3. Some pediatric patients with the characteristic body build and auscultatory findings of the condition do not show the adult echocardiographic criterion of MVP; they may only show thickened mitral leaflets with systolic straightening or systolic superior doming and some posterosuperior displacement of the coaptation point of the mitral valve, some even with mild MR. It may be because MVP is a progressive disease that shows its full manifestations only in adult life.
FIGURE 21-6 Tracing from a 14-year-old girl with mitral valve prolapse. The T wave in aVF is inverted.
4. A large number of first-degree relatives of patient with MVP have echocardiographic findings of MVP.
1. The majority of patients are asymptomatic, particularly during childhood.
2. Complications that are reported in adult patients, although rare in childhood, include sudden death (probably from ventricular arrhythmias), SBE, spontaneous rupture of chordae tendineae, progressive MR, CHF, arrhythmias, and conduction disturbances.
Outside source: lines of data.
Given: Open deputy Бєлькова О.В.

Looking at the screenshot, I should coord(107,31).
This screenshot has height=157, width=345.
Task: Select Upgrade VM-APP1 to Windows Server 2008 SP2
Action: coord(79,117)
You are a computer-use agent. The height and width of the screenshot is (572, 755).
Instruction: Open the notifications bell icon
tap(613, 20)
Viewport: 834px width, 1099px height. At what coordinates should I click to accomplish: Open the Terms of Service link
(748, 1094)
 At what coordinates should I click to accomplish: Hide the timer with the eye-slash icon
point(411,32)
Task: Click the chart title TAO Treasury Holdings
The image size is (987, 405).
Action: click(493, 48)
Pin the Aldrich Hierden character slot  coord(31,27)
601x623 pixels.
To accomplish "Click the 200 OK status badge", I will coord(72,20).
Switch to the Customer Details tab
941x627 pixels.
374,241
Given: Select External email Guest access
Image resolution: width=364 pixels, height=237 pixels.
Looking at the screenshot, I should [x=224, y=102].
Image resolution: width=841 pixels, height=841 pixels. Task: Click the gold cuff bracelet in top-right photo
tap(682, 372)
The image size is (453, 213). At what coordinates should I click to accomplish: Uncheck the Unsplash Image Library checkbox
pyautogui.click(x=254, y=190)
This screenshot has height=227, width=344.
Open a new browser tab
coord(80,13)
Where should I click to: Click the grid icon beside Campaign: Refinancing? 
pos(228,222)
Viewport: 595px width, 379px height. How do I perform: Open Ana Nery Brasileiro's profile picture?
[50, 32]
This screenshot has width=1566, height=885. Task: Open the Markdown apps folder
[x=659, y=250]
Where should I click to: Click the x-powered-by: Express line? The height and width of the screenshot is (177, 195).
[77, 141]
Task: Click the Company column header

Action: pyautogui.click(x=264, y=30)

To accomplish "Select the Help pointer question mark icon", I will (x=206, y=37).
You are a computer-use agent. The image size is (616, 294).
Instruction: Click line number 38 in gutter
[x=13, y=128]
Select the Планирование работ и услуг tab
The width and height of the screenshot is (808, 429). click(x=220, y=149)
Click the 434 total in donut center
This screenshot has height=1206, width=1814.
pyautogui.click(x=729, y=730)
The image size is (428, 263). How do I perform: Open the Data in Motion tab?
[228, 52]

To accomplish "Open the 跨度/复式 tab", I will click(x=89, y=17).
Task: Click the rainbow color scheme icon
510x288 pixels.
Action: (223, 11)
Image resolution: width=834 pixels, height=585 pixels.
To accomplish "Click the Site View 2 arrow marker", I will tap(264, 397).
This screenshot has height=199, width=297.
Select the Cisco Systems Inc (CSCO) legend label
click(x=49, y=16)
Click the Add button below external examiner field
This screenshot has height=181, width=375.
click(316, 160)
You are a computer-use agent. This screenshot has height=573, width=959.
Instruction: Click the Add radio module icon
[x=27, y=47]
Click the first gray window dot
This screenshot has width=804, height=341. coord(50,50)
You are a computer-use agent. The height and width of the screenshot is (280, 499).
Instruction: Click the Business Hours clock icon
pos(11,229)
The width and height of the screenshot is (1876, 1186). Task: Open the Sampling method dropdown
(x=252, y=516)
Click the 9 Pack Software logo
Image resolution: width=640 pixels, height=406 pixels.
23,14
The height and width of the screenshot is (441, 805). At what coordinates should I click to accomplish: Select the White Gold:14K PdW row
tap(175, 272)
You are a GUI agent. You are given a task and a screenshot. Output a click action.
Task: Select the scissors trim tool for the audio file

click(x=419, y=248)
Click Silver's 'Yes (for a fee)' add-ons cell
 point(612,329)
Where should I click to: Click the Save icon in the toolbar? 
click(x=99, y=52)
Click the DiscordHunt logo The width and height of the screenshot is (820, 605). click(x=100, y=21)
1. Asymptomatic patients require no treatment or restriction of activity.
2. Antibiotic prophylaxis against bacterial endocarditis is recommended when significant MR is present by auscultation or by echo studies.
3. β-Adrenergic blockers (propranolol or atenolol) are often used in the following situations.
a. Patients who are symptomatic (with palpitation, lightheadedness, dizziness, or syncope) secondary to ventricular arrhythmias. Symptomatic patients suspected to have arrhythmias should undergo ambulatory ECG monitoring, treadmill exercise testing, or both. Although beta-blockers are the drug of choice, other drugs, such as calcium blockers, quinidine, or procainamide, may prove to be effective in some patients.
b. Patients with self-terminating episodes of supraventricular tachycardia may also receive beta-blockers.
c. Patients with chest discomfort may also be treated with propranolol. (It is not relieved by nitroglycerin but may worsen it.)
4. Physical activities that require prolonged periods of straining, such as weightlifting, push-ups, pull-ups, sit-ups, and hanging on monkey bars, are discouraged; these activities add stress to the mitral valve apparatus.
5. Reconstructive surgery or mitral valve replacement rarely may be indicated in patients with severe MR. MVP is the most common cause of isolated MR requiring surgical treatment in the United States.